Assignment: Retype, word for word, the line holding "This screenshot has height=635, width=1003." and each line after it down to the end of the data; pictures are not copied.

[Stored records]
==============================
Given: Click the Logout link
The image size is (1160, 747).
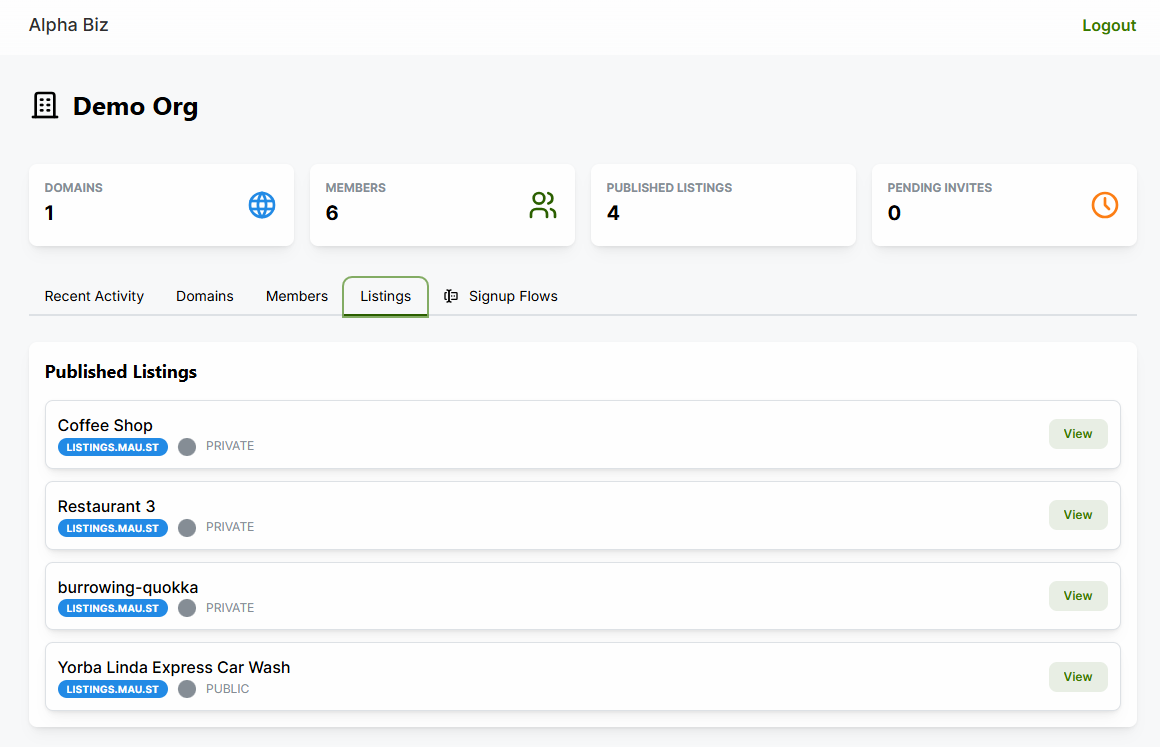Looking at the screenshot, I should point(1109,25).
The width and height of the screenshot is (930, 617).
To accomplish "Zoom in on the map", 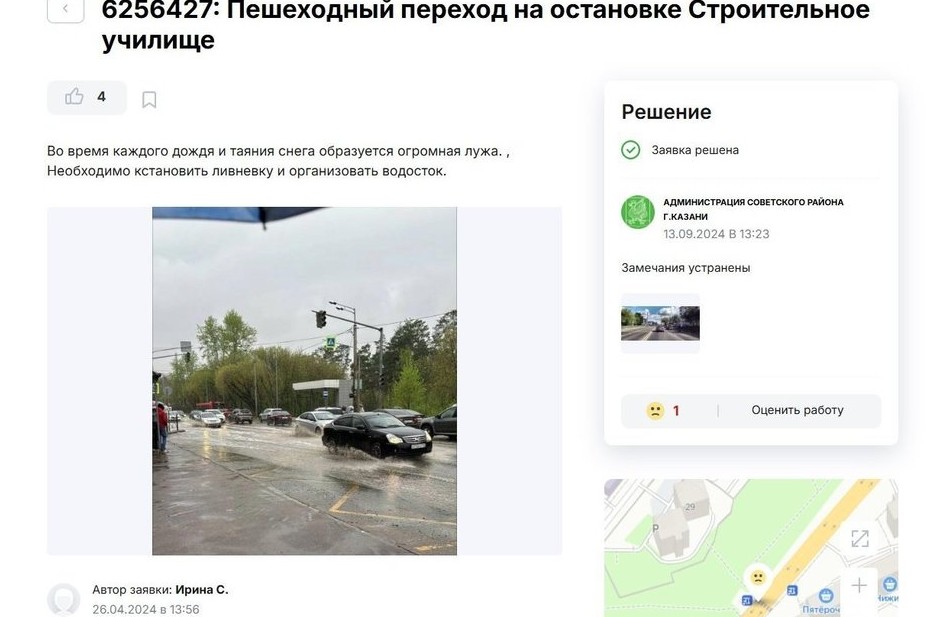I will tap(859, 586).
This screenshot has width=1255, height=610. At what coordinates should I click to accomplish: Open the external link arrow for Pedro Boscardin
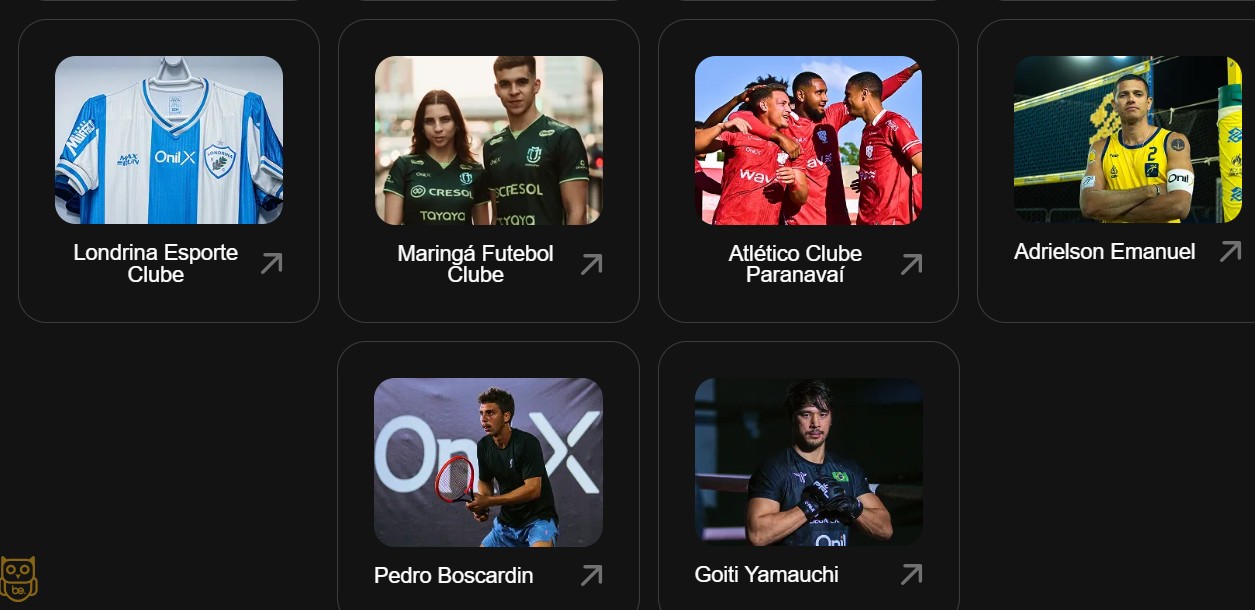[591, 575]
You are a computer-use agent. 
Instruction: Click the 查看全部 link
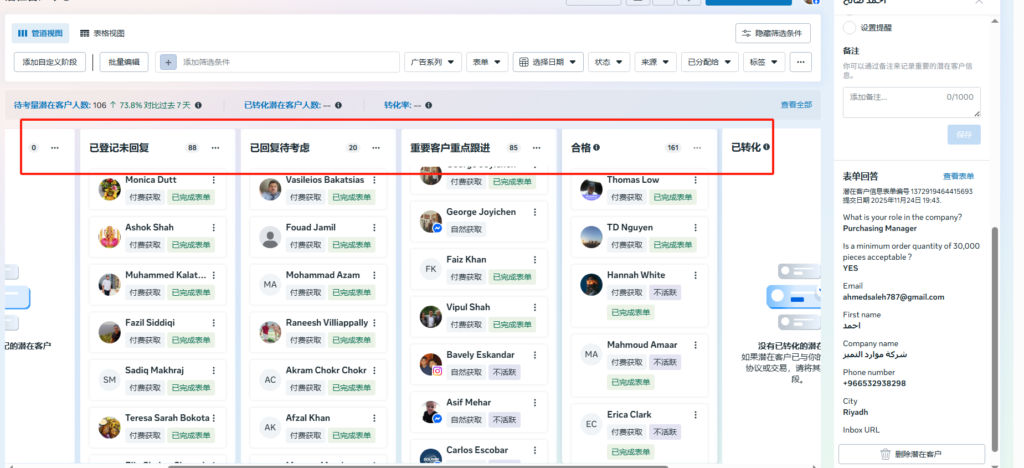point(796,105)
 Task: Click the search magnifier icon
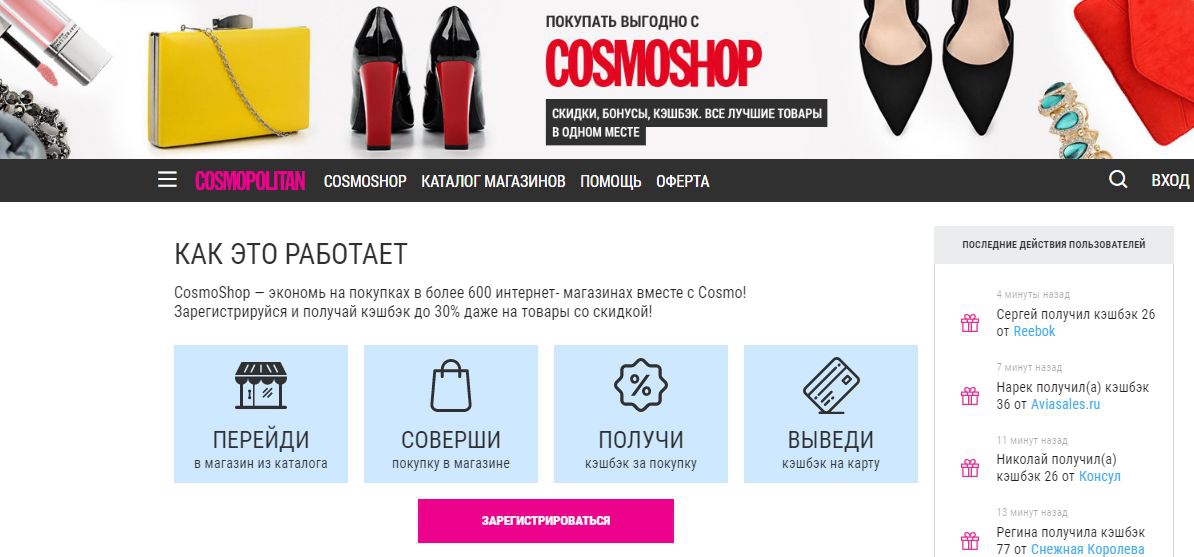(x=1118, y=180)

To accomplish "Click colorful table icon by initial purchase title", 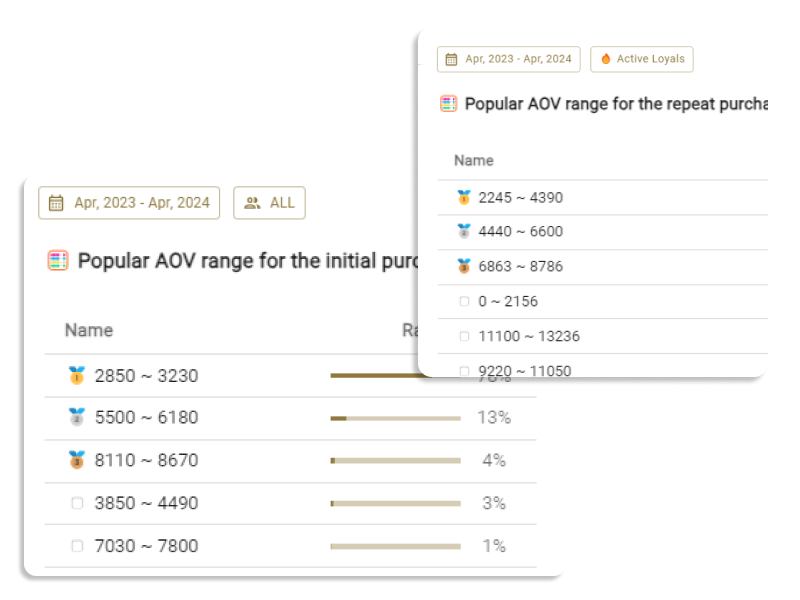I will point(58,262).
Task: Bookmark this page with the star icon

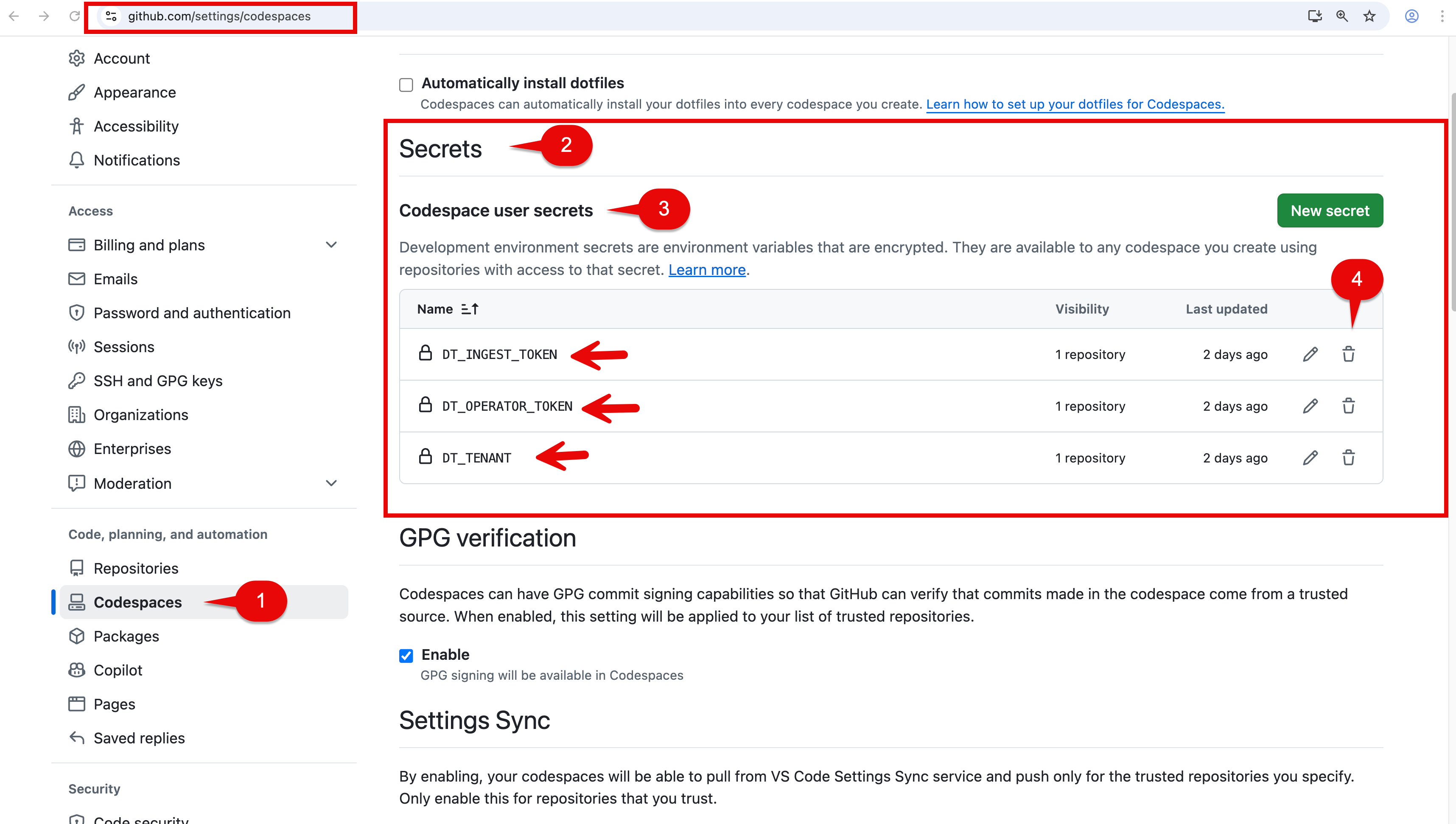Action: tap(1369, 16)
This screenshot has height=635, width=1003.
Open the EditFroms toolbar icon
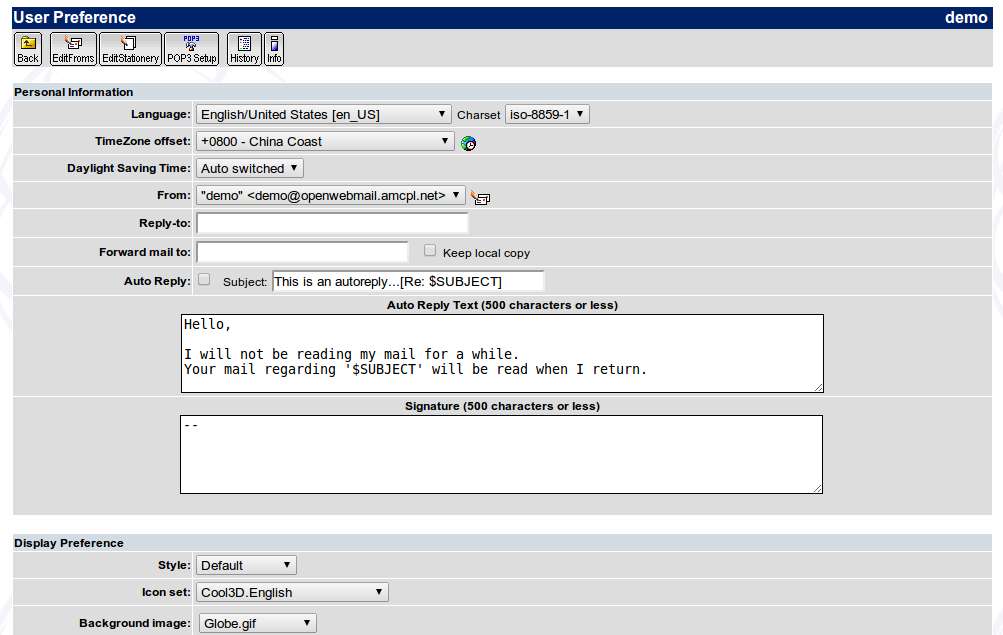coord(73,49)
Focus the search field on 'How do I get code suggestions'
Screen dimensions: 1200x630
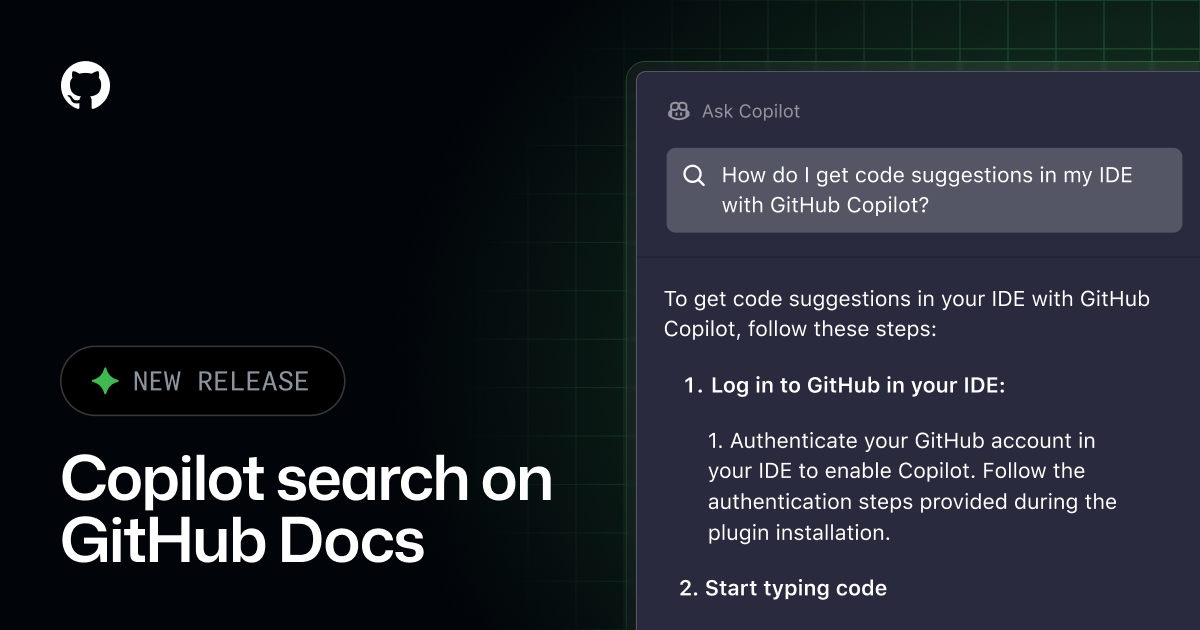point(926,176)
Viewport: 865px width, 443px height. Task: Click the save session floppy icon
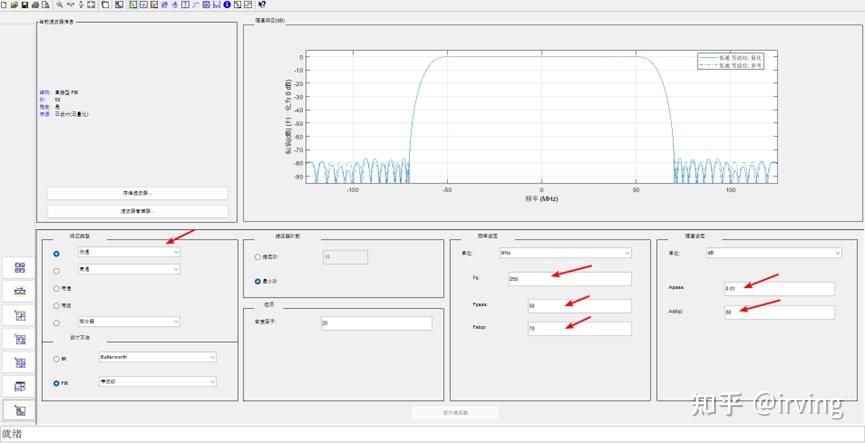click(x=24, y=4)
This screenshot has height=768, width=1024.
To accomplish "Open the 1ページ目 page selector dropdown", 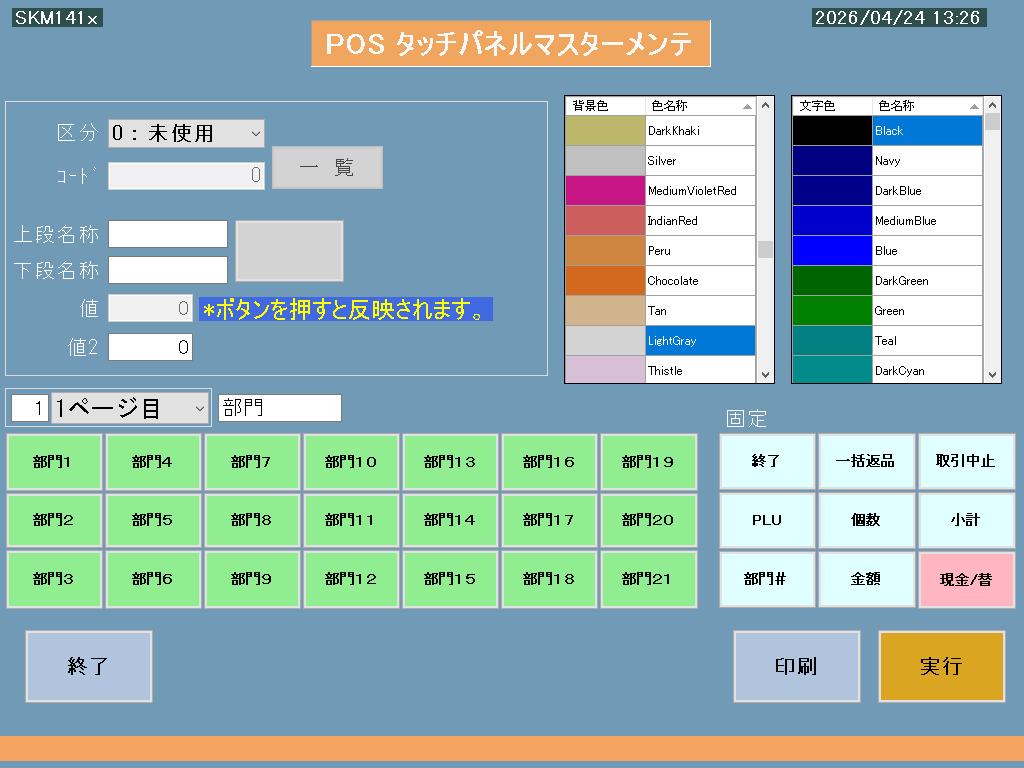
==============================
Response to this task:
This screenshot has height=635, width=1003.
Open the EditFroms toolbar icon
coord(73,49)
Focus the search field on 'How do I get code suggestions'
Screen dimensions: 1200x630
point(926,176)
Viewport: 865px width, 443px height. Task: Click the save session floppy icon
click(x=24, y=4)
This screenshot has height=768, width=1024.
To accomplish "Open the 1ページ目 page selector dropdown", 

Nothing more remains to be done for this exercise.